Thank you for any advice

p.s. u_i is the velocity in the i-th direction, (x,y,z) indicates the node

Antonio

yus310
Mar9-11, 02:01 PM
They are applying finite differences.. and using the equation of vorticity, in order to do so... I don't know how you are solving it.. but you need to apply finite differences with a known boundary, etc. in order to solve it. for example (see the jpeg attached), the blue symbolizes the vortex.. you need to tell the computer what your mesh/geometry of interest is, how you want to divide it so you evaluate the differential equation via finite differences at it, and then how calculate it. This is what the article says.

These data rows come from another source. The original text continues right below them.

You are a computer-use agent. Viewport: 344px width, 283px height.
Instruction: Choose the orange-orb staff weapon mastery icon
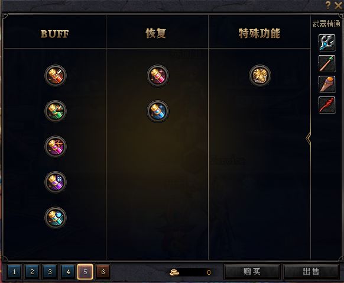click(x=327, y=84)
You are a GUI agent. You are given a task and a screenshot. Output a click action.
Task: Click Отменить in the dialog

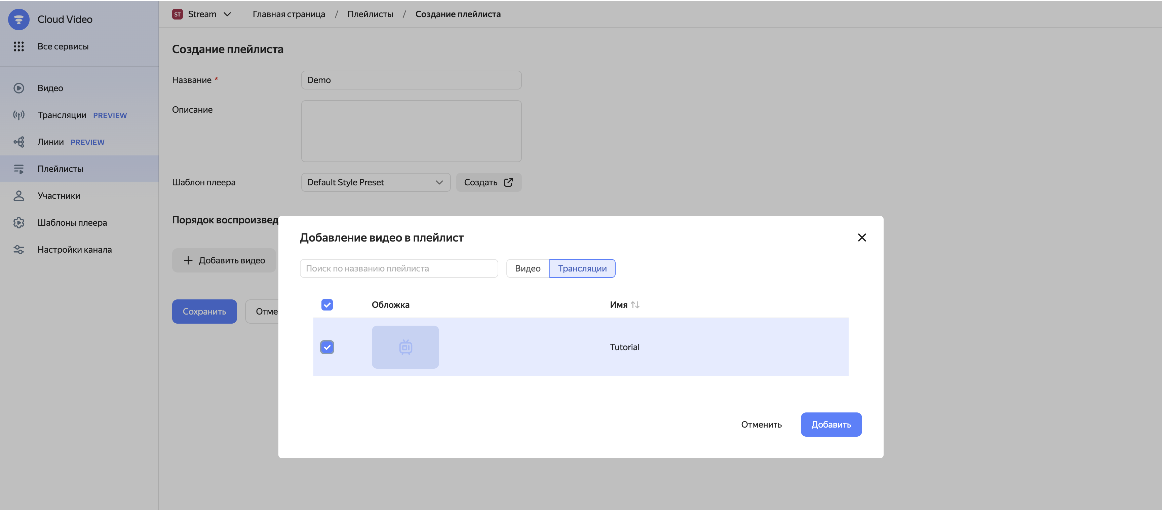[x=761, y=424]
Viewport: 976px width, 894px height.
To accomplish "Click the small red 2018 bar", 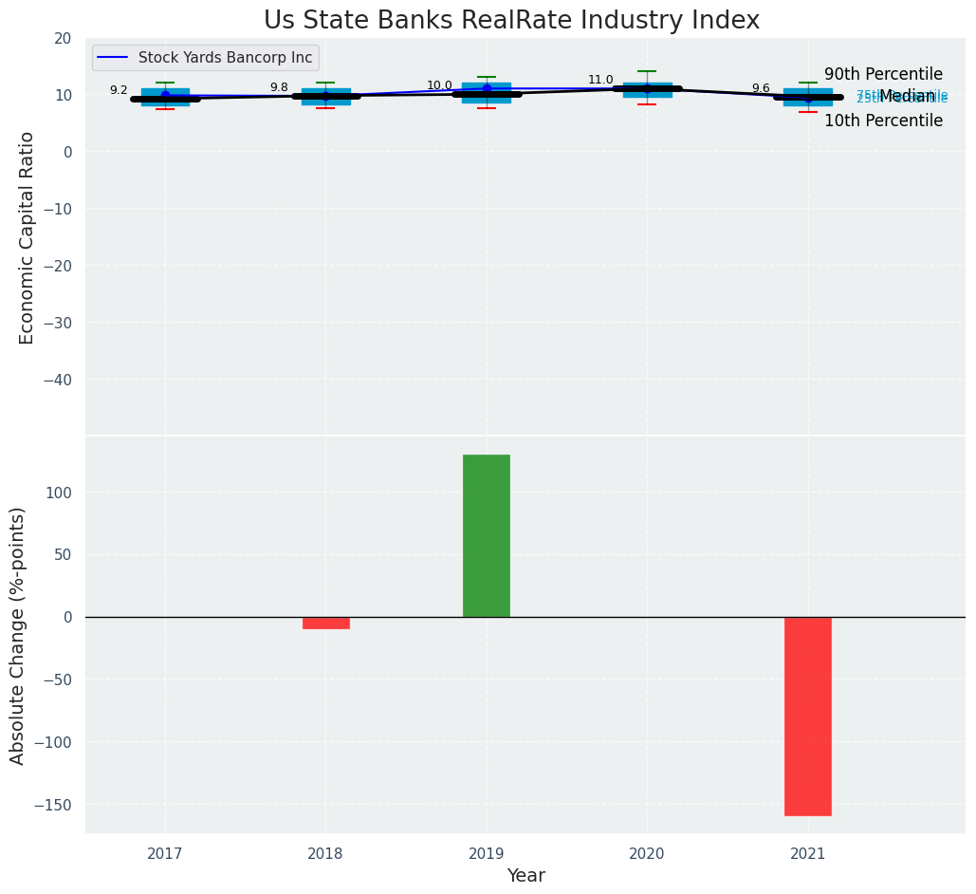I will coord(325,623).
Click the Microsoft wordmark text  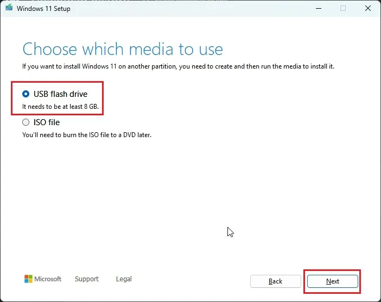pos(49,279)
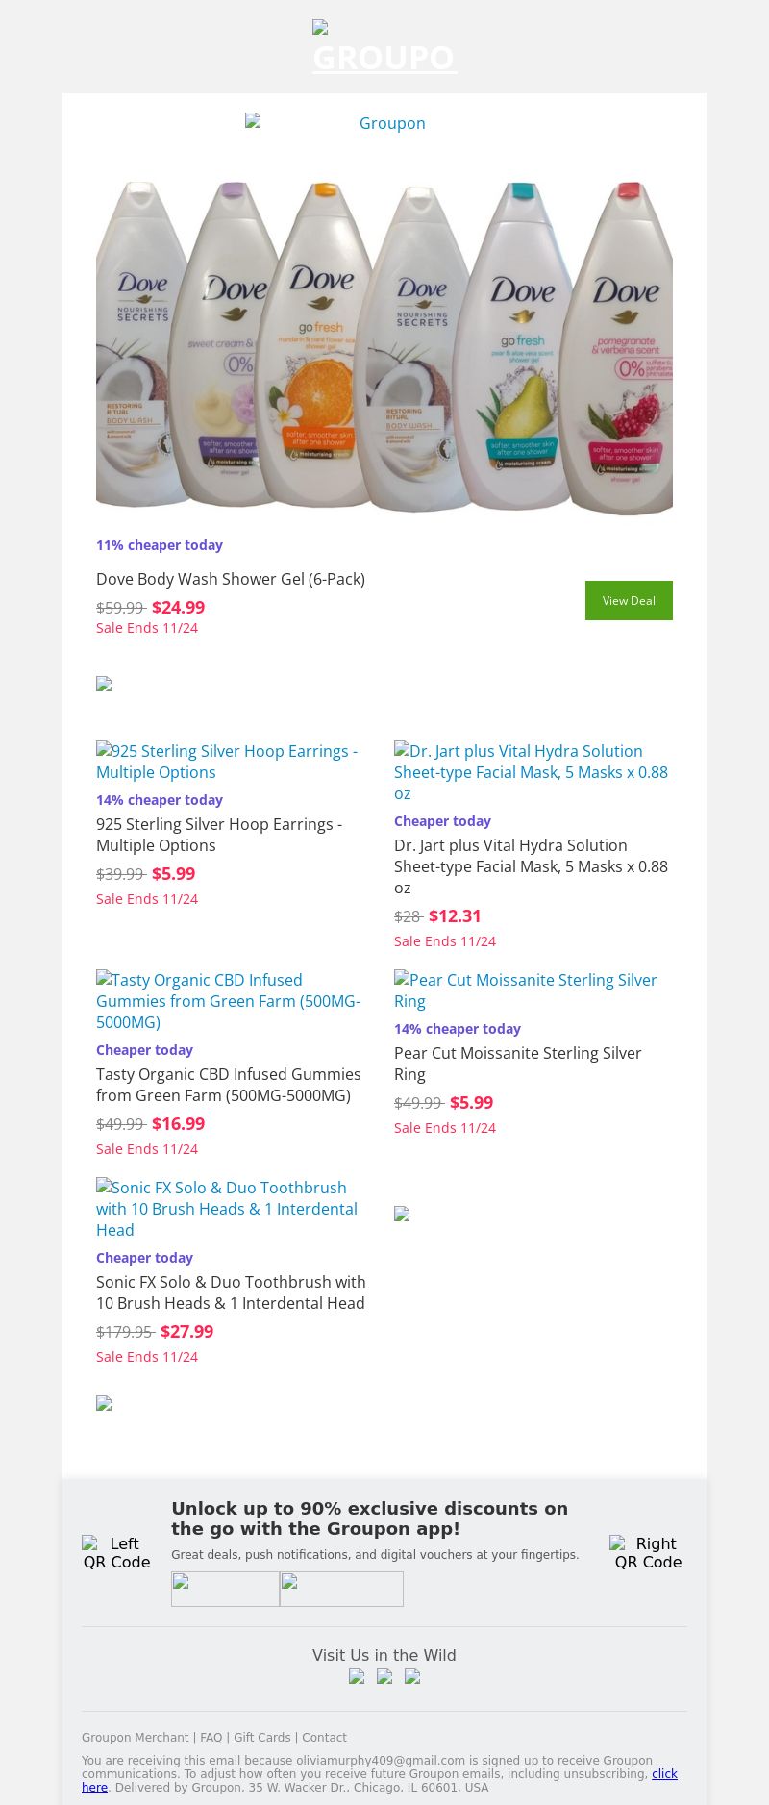Image resolution: width=769 pixels, height=1805 pixels.
Task: Click the right app download badge
Action: coord(341,1589)
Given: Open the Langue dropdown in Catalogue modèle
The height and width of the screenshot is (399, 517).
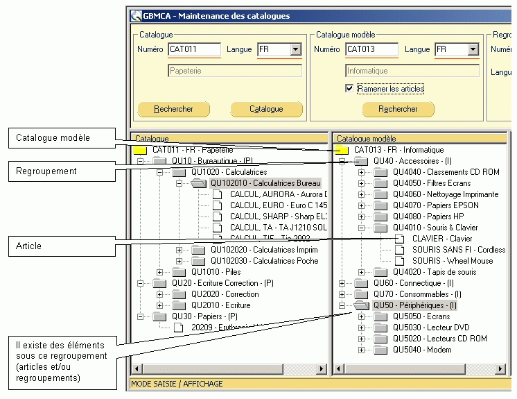Looking at the screenshot, I should coord(473,49).
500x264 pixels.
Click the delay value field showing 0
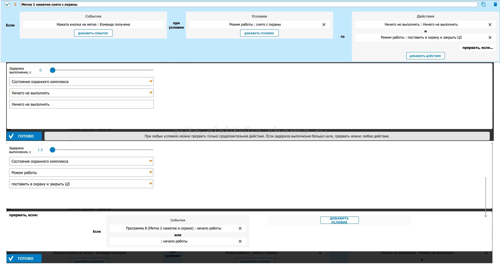pyautogui.click(x=40, y=70)
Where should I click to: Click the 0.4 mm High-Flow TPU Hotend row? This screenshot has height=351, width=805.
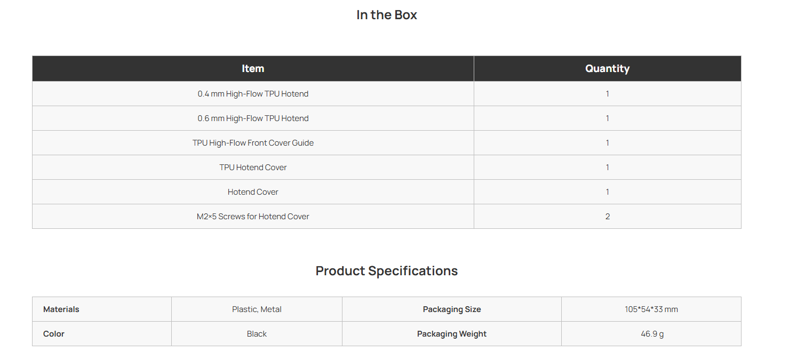click(387, 93)
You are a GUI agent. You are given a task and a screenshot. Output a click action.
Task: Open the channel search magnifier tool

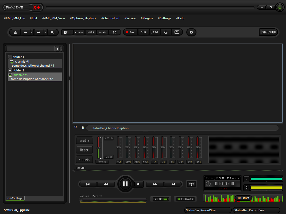pos(52,32)
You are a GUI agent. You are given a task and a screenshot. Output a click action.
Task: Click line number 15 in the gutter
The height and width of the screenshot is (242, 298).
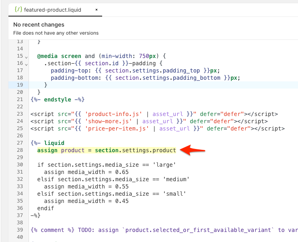point(20,56)
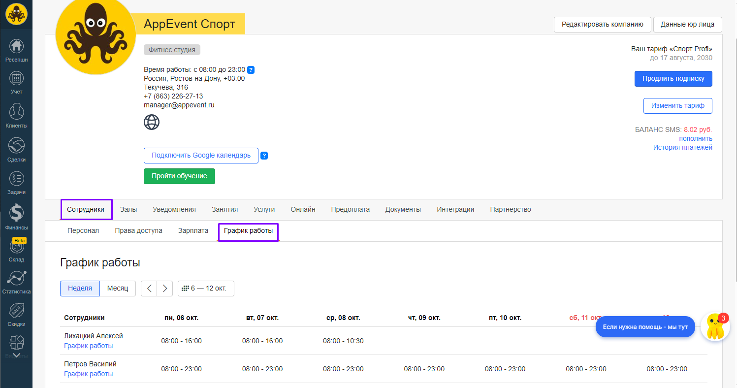
Task: Open Финансы dollar icon
Action: click(16, 213)
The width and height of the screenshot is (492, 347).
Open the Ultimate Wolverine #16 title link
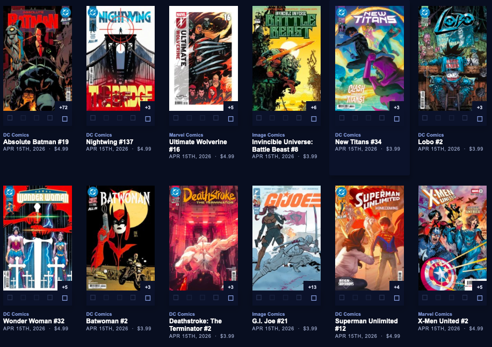(198, 146)
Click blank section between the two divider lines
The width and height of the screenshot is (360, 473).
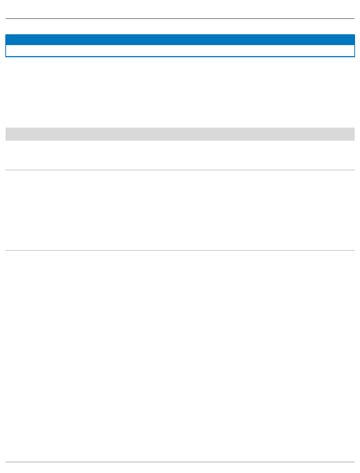[180, 210]
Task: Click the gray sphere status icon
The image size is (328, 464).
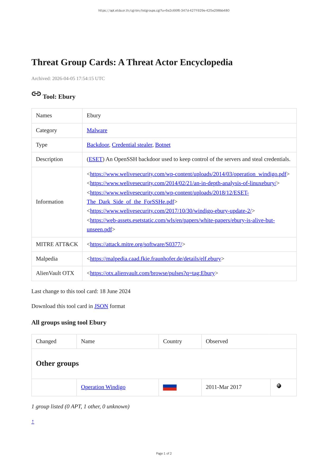Action: (x=279, y=386)
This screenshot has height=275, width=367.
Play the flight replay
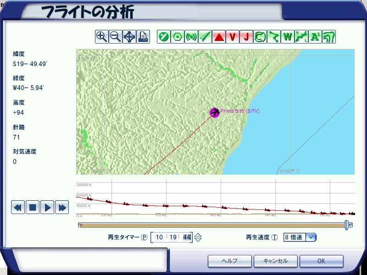(47, 208)
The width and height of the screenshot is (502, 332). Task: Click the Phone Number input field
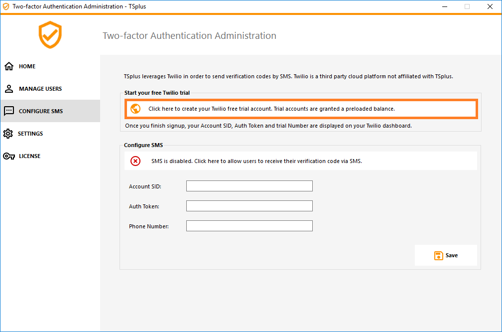249,225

1) Determine the length, width, height, shape of the geometry
2) determine where the vortex is in the geometry
3) Set up the mesh via matlab/C++/whatever, to divide the geometry by delta x, delta y, or by small x's and y's that specify height, etc.
4) is there anything else but the vortex going in the geometry? If not, then write the vortex equation via finite differences (as in the website) to describe behavior at that geometrical spatial point
5) Finish Collect and store that information in a matrix, solve using matrix inversion or gauss siedel

If you give me more information, if this is an undergrad. or grad. problem, then I can help out. Assuming it is undergrad. there many simplications you can make in order to make this problem easier and not use computational tools.